After students across the country walked out of class in a call for gun control legislation, teens and adults in Springfield, Massachusetts, held a rally outside the headquarters of gun manufacturer Smith & Wesson.
Valentina Pedroza, 17, traveled from Boston to join about 200 other demonstrators, who held signs and shouted chants like, "What do we want? Gun control!" and "Smith and Wesson, meet with us!"
In an interview, Pedroza said she thinks Smith & Wesson, as well as other gun manufacturers, should work with gun control advocates on solutions to avoid tragedies like last month's shooting at a Parkland, Florida, high school that claimed 17 lives.
"They can be part of the solution, so it’s definitely important to have gun factories on our side," Pedroza said.
Protesters called on Smith & Wesson to meet with youth organizers, and discontinue sales of the M&P 15 rifle, the weapon used in Parkland. Pedroza and several other students left a letter at the company's security desk.
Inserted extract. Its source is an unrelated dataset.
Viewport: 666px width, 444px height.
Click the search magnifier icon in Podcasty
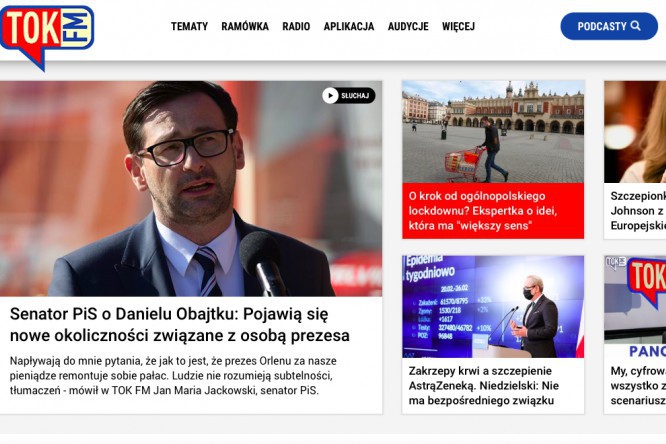pos(636,26)
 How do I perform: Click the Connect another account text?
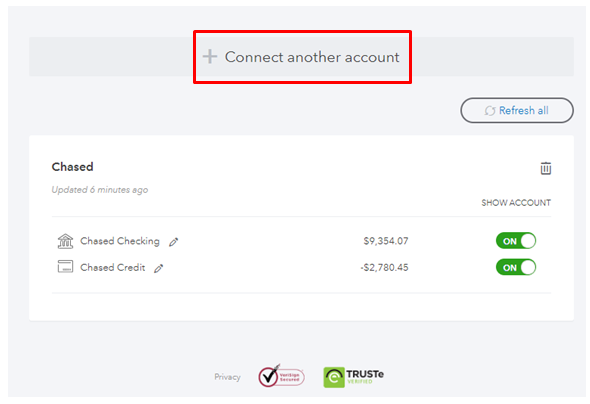312,57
Also at the rally, a Democratic candidate for Massachusetts governor, Jay Gonzalez, said he wants to make it illegal in the state to manufacture assault-style guns for commercial sale. In most cases, it's already illegal to possess those firearms in Massachusetts.
“In the absence of the federal government taking any action to prevent these tragic mass killings that continue to happen, we should be doing everything we can right here in Massachusetts,” Gonzalez said.
A spokeswoman for Smith and Wesson's parent company did not immediately respond to a request for comment on the protest, Gonzalez's proposal, or questions about what types of weapons the company makes in Springfield.
State House News Service contributed to this report.